Oggi abbiamo deciso di rispondere ad un amico che ci ha chiesto qualche informazione sulla parola “gremio”. La risposta è affidata ad ADRIANO SITZIA.

GREMIO – Il sardo “gremiu”, come ben si sa, ha lo specifico significato di “corporazione professionale o di artisti”, o “confrarìa”, come nello spagnolo cinquecentesco “gremio”, nel catalano “gremi (de artesanos)”, e cioè “colegio, cofradìa, germanidad”, come indica per esempio il Wagner (DES, ad vocem). L’italiano “gremio” è di fatto altra forma, antica (attestazione prima metà XIV sec.) e letteraria, di “grembo”, derivando entrambe dal latino “gremium”, nel caso di “grembo” incrociato con “lembo” (cfr. CORTELAZZO – ZOLLI (Dizionario Etimologico della Lingua Italiana”, 2, p. 520), per indicare “quanto si può abbracciare e stringere al seno” e quindi quello spazio che, in una persona seduta, si forma tra ginocchia e petto. In sardo la parola corrispondente è “coa”, “coedda”, “cuedda”.
Per quanto nel “Grande Dizionario della Lingua Italiana” UTET (a cura di S. Battaglia) si trovino indicati come significati anche “gruppo di persone”, “ambito sociale/religioso”, “nucleo sociale”, “comunità”, tuttavia il vocabolo sardo “gremiu” – e il corrispondente spagnolo – deriva il suo senso dalla locuzione “mettersi in gremio”, cioè appunto “in grembo”, “sotto la protezione” della Vergine Maria o di un santo evidentemente “patrono”, cioè “protettore”. E infatti i “gremi” oristanesi superstiti, quello dei Contadini, quello dei Falegnami e il gremio dei Muratori, sono tutti identificati dal nome dei loro Santi, rispettivamente San Giovanni Battista, san Giuseppe e santa Lucia, con i loro rispettivi luoghi di culto (chiese o cappelle omonime).
“L’origine dell’istituto – scrive Antonello Mattone in AA. VV. “Storia dei Sardi e della Sardegna”, vol III, “L’Età moderna”, MI 1989, p. 391 – è catalano-aragonese e coincide con l’immigrazione nelle città sarde di artigiani catalani, valenzani maiorchini, che avevano finito per trapiantare nell’isola i loro antichi ordinamenti associativi. Gli statuti più antichi risalgono alla prima metà del XV secolo …”.

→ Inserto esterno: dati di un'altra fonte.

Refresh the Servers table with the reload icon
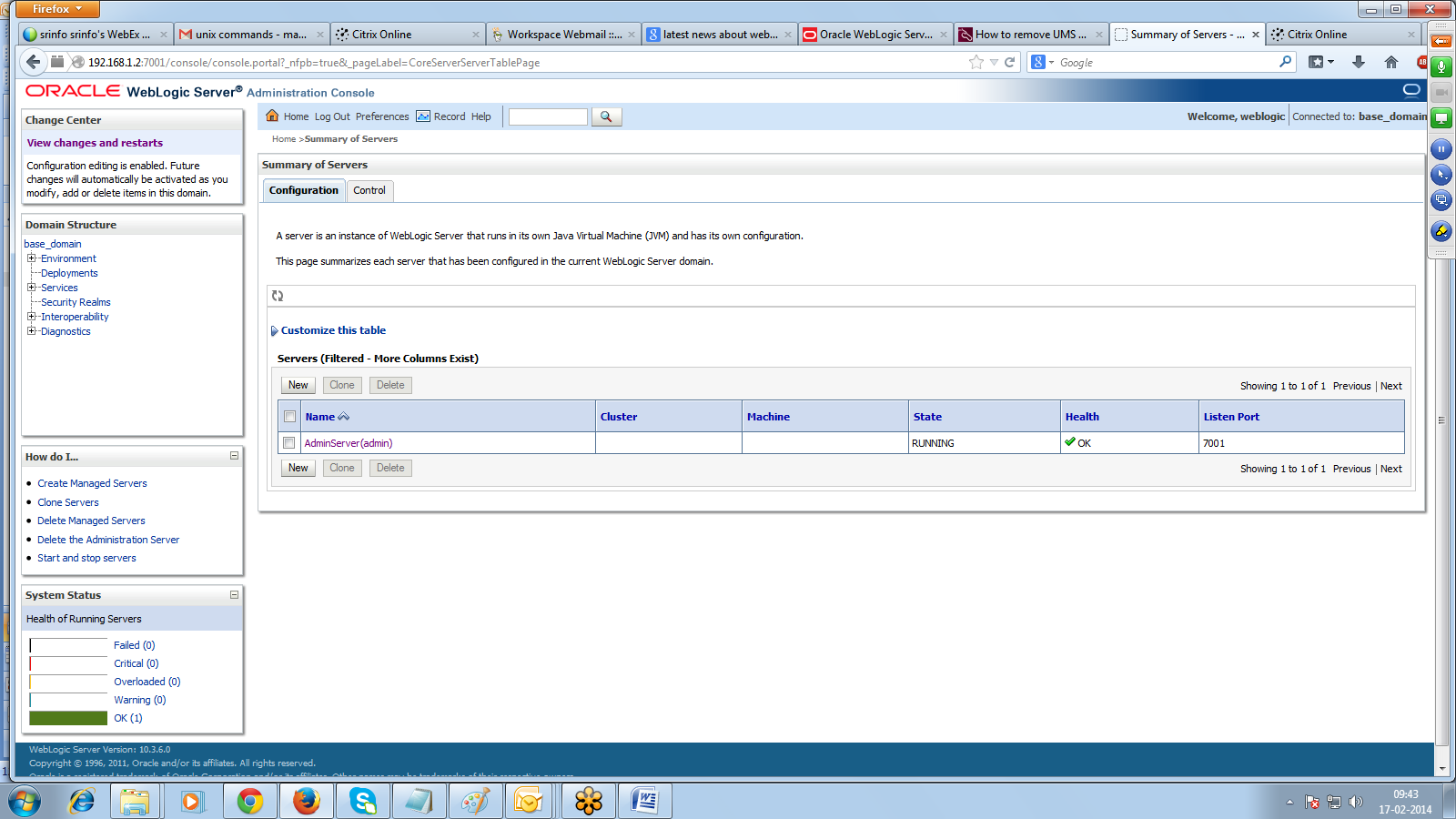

Questo tipo di associazione nella Penisola italiana era chiamata con altri nomi: ad esempio a Firenze “arte”; “fraglia” e “scuola” a Venezia; “maona” poi “albergo” a Genova.
In epoche più antiche i gremi oristanesi erano certamente di più. Tra essi quello dei Ferrai, legato a Santa Caterina e all’omonima chiesa che sorgeva fino agli anni Trenta del Novecento in piazza Roma, lato via Garibaldi, vicino alla Torre di San Cristoforo, poi abbattuta con la stessa disinvoltura con la quale sono stati buttati giù diversi altri edifici storici della città (vedi piazza Manno). Certamente esistettero anche i gremi dei Sarti, dei Figoli e dei Calzolai.
A Sassari, probabilmente il centro sardo con il maggior numero di corporazioni, i gremi attivi sono ben 13, dei quali 10 partecipano alla “Faradda” o “discesa” dei Candelieri, l’antichissima manifestazione devozionale del 14 agosto, quasi sicuramente di origine pisana e divenuta dal 2013 anche Patrimonio dell’Umanità, dopo il riconoscimento dell’UNESCO.